§ **Text to read**:

========================================================================

There's a reason London cabbies have to study for years to memorize "The Knowledge," or the layout of the city, without relying on a digital device. London's labyrinthine streets get enmeshed in their brains to the point where navigation becomes instinctual. They know the major roads that GPS usually sends them on aren't necessarily the fastest or shortest way between points. Not everyone needs to find their way across London from memory, of course, but we shouldn't permanently fold up maps just yet (even though folding one can be difficult). They have their place, so don't shame others for using them.

old-phones

Sure, there are some phones that are too old for anyone to have, but you don't need to upgrade every two years.

Kent German/CNET

You can (not) upgrade if you want to

When I first started reviewing phones for CNET more than a decade ago, we had a new phone in the office almost every week. But as we've settled into an Apple-Android world, new phones come along far less frequently. That's especially true for the most popular models: Samsung has a new Galaxy in the spring and a new Galaxy Note in the summer; Apple's new iPhone kicks off the holiday shopping season; and Google shows us a new Pixel a couple of months later. Some people divide their years by the seasons, I divide mine by new phones. 

This annual cycle, plus carrier unlimited plans that encourage customers to pay off new phones in two years, has had a profound effect on customer behavior: If your phone is more than 2 years old, you're encouraged to trade up. For people who always want the newest thing, that's fine. But with phones prices now regularly approaching four figures -- even the "cheap" iPhone XR starts at $749 -- some can't afford to trade up every year. It's arrogant and insensitive to think everyone should. Like people who have never been on Facebook, maybe the slower adopters have been right all along?

========================================================================

§ **Records**:
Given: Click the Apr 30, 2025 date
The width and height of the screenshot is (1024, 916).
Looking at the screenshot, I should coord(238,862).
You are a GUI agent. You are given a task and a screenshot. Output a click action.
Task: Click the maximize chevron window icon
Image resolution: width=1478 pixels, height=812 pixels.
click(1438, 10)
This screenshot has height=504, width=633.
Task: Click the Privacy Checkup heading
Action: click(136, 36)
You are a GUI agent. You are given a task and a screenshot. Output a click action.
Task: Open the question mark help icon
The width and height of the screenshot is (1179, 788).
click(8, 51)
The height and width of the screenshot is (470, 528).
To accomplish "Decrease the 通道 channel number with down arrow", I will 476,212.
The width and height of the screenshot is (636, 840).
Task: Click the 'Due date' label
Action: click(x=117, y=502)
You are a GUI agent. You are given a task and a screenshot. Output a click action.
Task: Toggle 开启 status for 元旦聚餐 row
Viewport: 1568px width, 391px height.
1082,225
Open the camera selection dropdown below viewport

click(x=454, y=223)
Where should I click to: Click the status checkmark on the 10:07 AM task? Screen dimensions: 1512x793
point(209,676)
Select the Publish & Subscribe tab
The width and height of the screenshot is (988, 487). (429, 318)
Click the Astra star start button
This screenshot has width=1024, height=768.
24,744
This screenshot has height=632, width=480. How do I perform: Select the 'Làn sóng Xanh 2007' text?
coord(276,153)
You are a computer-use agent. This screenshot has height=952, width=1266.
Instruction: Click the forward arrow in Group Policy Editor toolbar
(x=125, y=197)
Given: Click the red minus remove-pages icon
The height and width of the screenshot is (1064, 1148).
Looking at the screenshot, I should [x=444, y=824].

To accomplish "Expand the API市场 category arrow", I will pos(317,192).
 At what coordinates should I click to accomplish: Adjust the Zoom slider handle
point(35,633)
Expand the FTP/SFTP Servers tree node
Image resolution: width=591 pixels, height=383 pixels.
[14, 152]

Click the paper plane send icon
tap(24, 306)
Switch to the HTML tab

========================================================================

§ **Tasks and exercises**:
[1] In the article on phone habits, what is the starting price of the iPhone XR?
[2] Continue the article on phone habits, beginning right after its final sentence.

§ **Exercise results**:
[1] $749

[2]
Money aside, some people just don't see the need to regularly buy the newest shiny object. I have a friend who proudly wields an iPhone 6. For him, it still works well and it's all he needs. Other friends poke good-natured fun at his "old" phone while proudly showing off their phone's new features and warning that iOS updates (if gets them at all) will slow his phone to a crawl. They're not wrong on the last claim -- Apple admits it throttles old phones to help prevent battery problems -- but the poor guy needs to be left alone even if he just rolls his eyes at their teasing (at least to their face). He's choosing a less rampant brand of consumerism and keeping one fewer phone out of the landfill. He should be applauded, not ashamed.

blackmail-letter

My bitcoin blackmail letter, which came via snail mail.

Kent German/CNET

Support your local post office

Remember letters? Those things you write on paper? They still exist! I got one earlier this year. Sure, the sender was trying to blackmail me for bitcoin, but it was still nice to know someone out there was thinking of me. Bills, form letters and your school's plea for a donation aside, there is something wonderful about opening your mailbox, seeing a letter from a faraway friend or relative and tearing it open. Charlie Brown knows the feeling, or at least he imagines that he does.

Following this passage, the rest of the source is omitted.